This is the very basics of network debugging. In the next issue, we'll discover TCP/IP, tcpdump, and traceroute.
Re: HOWTO - Basic Network Troubleshooting / Understanding
Many times I've found for applications like webmin or SSH, simply add a port forwarding line for them inside of your router, and point them to preferably, a static ip. and it works like a charm.
For instance, I configured my computer to have a static ip of 192.168.1.111 (easy to remember) through Ubuntu's network gui config, then simply accessed my Network Everywhere router by using the URL http://192.168.1.1/ and added the lines for port forwarding of webmin and SSH default ports, 10000 and 22 respectfully, pointing to the computer running the services with the ip 192.168.1.111.
This is a very stripped down explanation, but it's helped alot of people. (Note: For this method, you must be within your own network)

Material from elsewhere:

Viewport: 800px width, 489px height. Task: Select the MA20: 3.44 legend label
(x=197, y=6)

Re: HOWTO - Basic Network Troubleshooting / Understanding
I wirted it, but doesnt work.
Same error...the interface is not reconized.

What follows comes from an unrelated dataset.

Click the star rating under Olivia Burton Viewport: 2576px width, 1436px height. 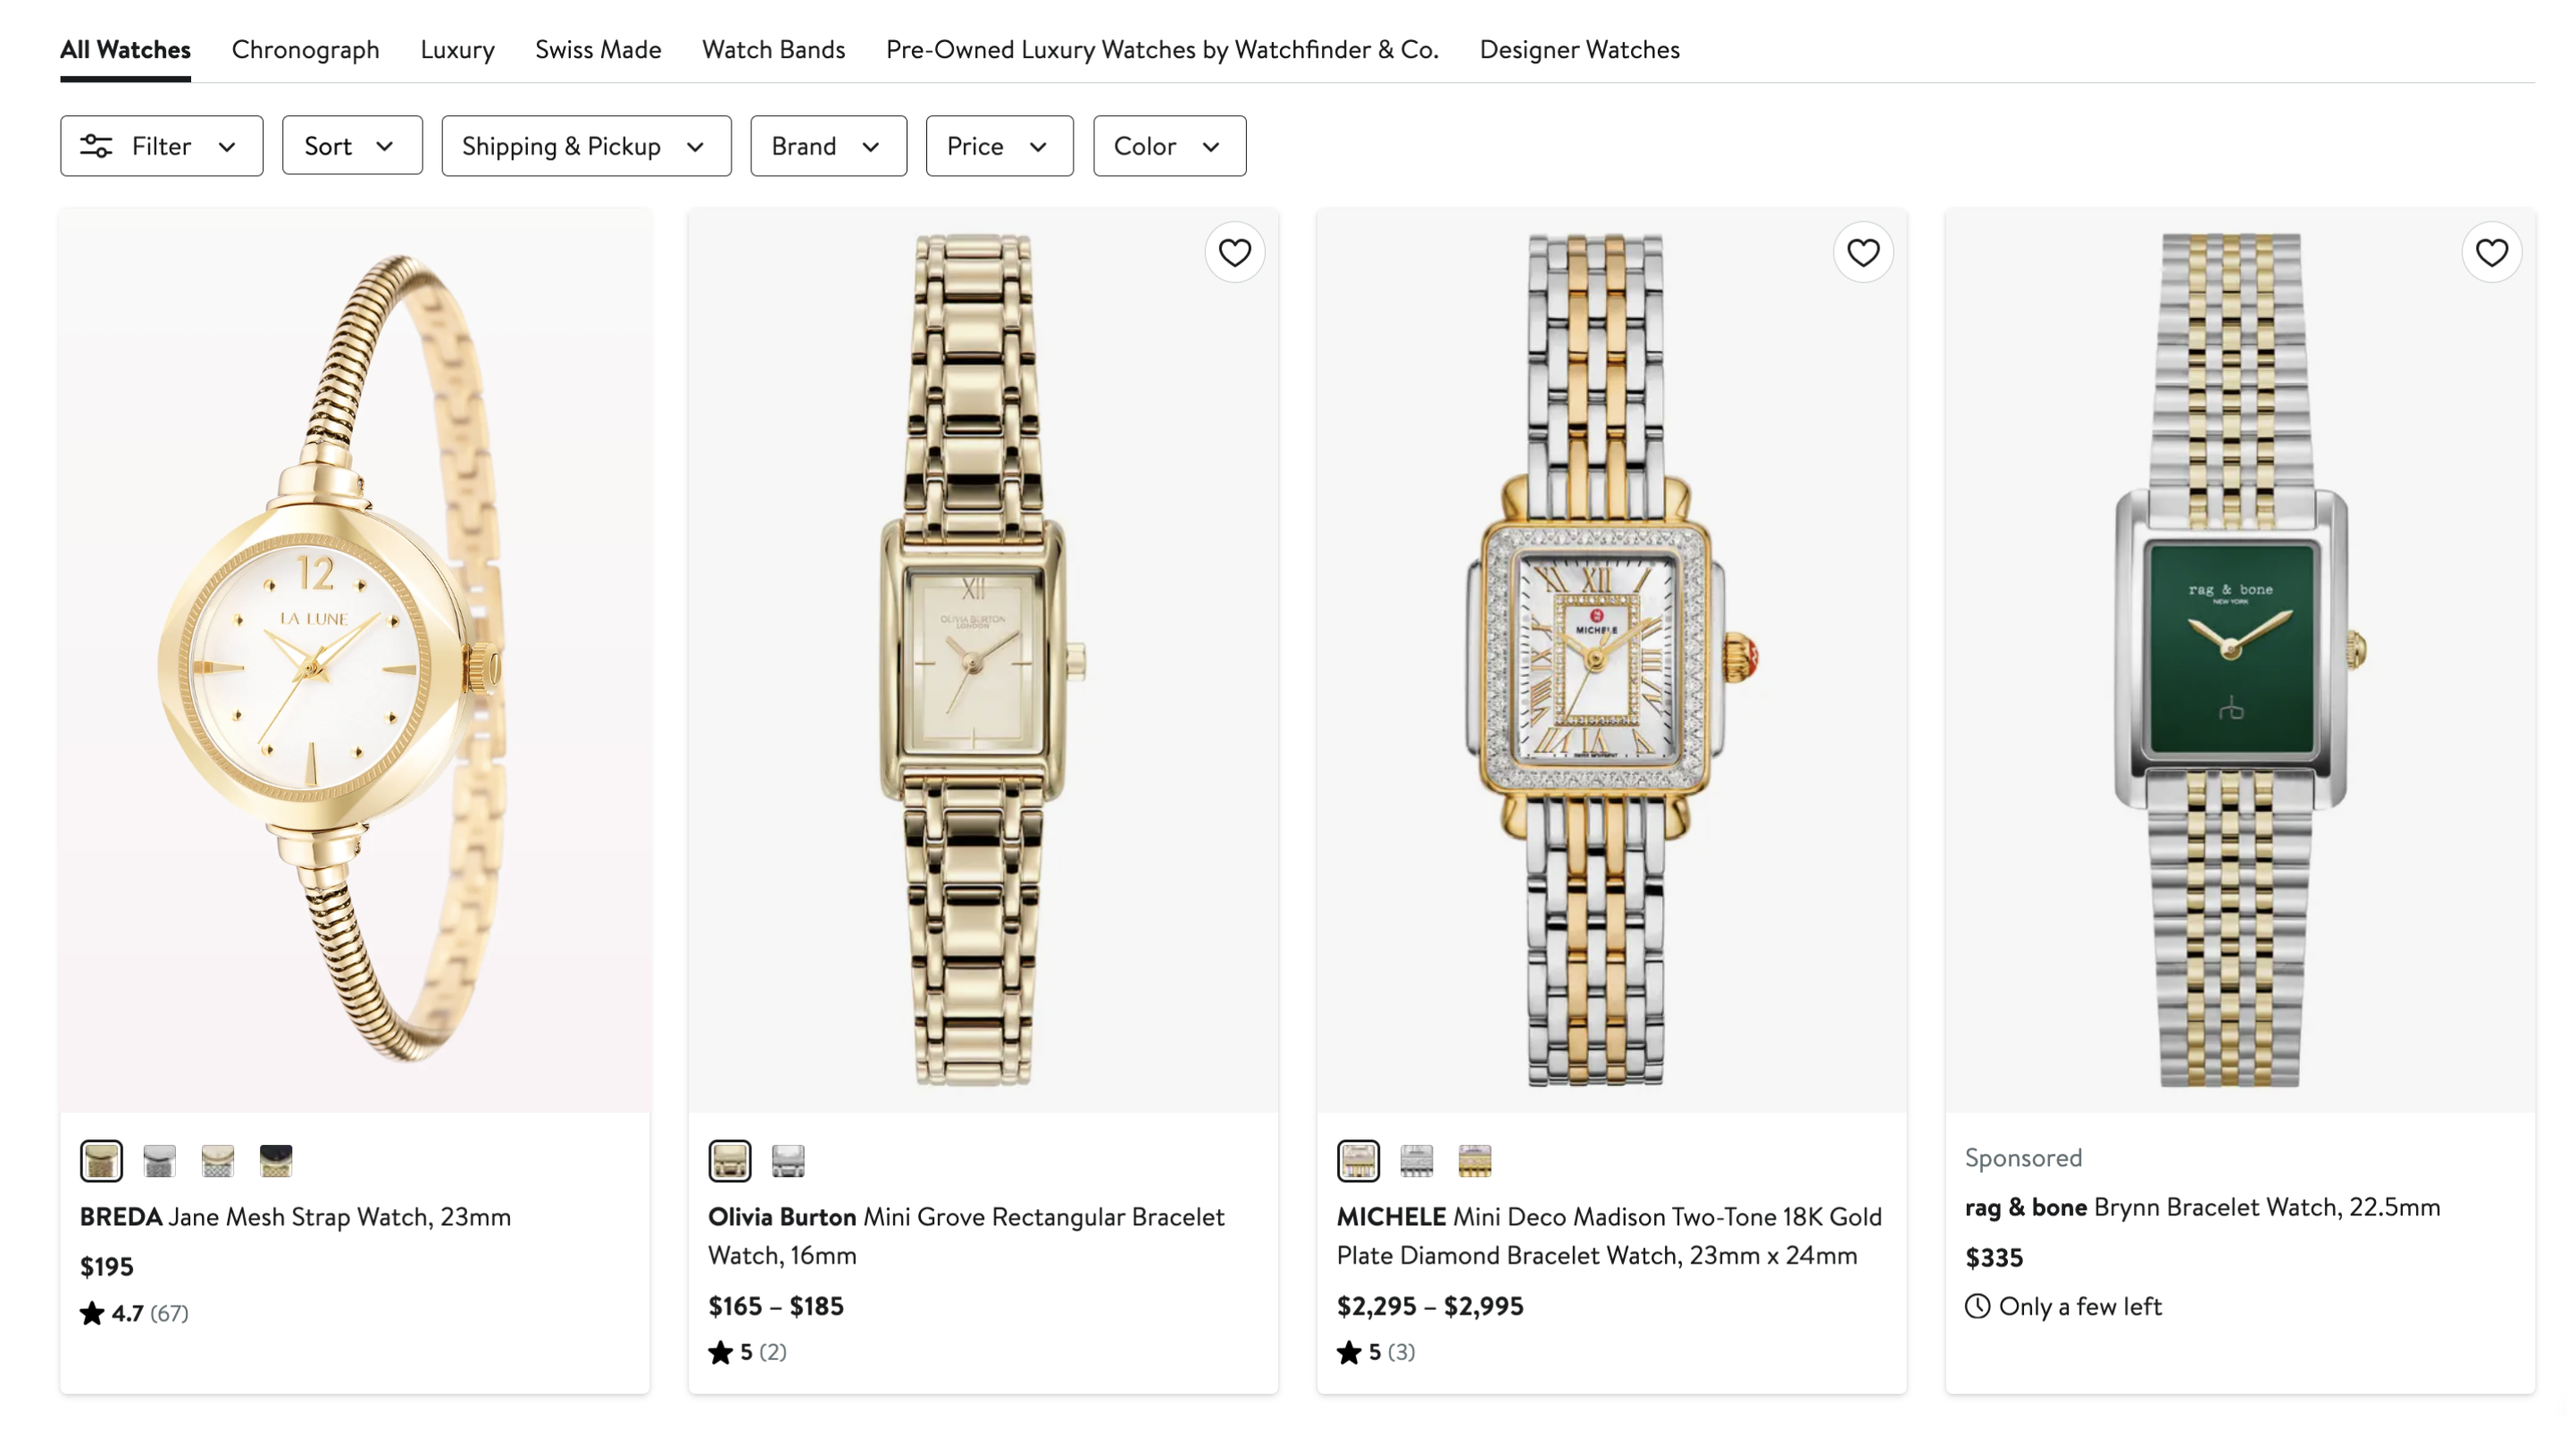(x=720, y=1352)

The pcmcia card works fine...im sure of it. i tried with the comand ifconfig /etc/network/interfaces....and says the same.
i tried to add another gateway but is useless...it does not leave me.
Re: HOWTO - Basic Network Troubleshooting / Understanding
Nice article. looking forward to the next installment. kudos. \\:D/
Re: HOWTO - Basic Network Troubleshooting / Understanding
Hmmm, maybe you can help me... Ive just bought a router, and after some small troubles i made him work with ubuntu - Big DNS problems...
The DNS problems are still there...Every app takes a while finding the server...to long...
Is there any way to solve this?
Re: HOWTO - Basic Network Troubleshooting / Understanding
Did you use static or dynamic addressing? And what exactly is the problem, we need specifics to be of any help.
Re: HOWTO - Basic Network Troubleshooting / Understanding
Great guide, but I have a small problem. Traceroute won't work for me, ping works fine, I can connect to the internet, all that works. But traceroute just won't work. It drops after the first hop. Here's a sample traceroute.
Code:
greg@Greg:~ $ traceroute google.com
traceroute: Warning: google.com has multiple addresses; using 216.239.57.99
traceroute to google.com (216.239.57.99), 30 hops max, 38 byte packets
1 192.168.1.1 (192.168.1.1) 0.692 ms 0.652 ms 0.611 ms
2 * * *
3 * * *
4 * * *
5 * * *
6 * * *
7 * * *
8 * * *
9 * * *
10 * * *
11 * * *
12 * * *
13 * * *
14 * * *
15 * * *
16 * * *
17 * *
Re: HOWTO - Basic Network Troubleshooting / Understanding
:D Just to say that finally ive managed to solve the problem...
The problem was with the dns. My router was receiveng dns from the isp, in windows, using 192.168.1.1 as dns worked, but not in ubuntu. Ive inserted the ip of the real dns server, but my isp wasnt giving the right ips, so...
...i've wandered for 3 days, just because i had a wrong dns server ip.
Thanks anyway. ;-)
Re: HOWTO - Basic Network Troubleshooting / Understanding
This script might prove useful:
Code:
#!/bin/sh
# Network testing script v 1.0
# (c) 2005 Javier Fernandez-Sanguino
#
# This script will test your system's network configuration using basic
# tests and providing both information (INFO messages), warnings (WARN)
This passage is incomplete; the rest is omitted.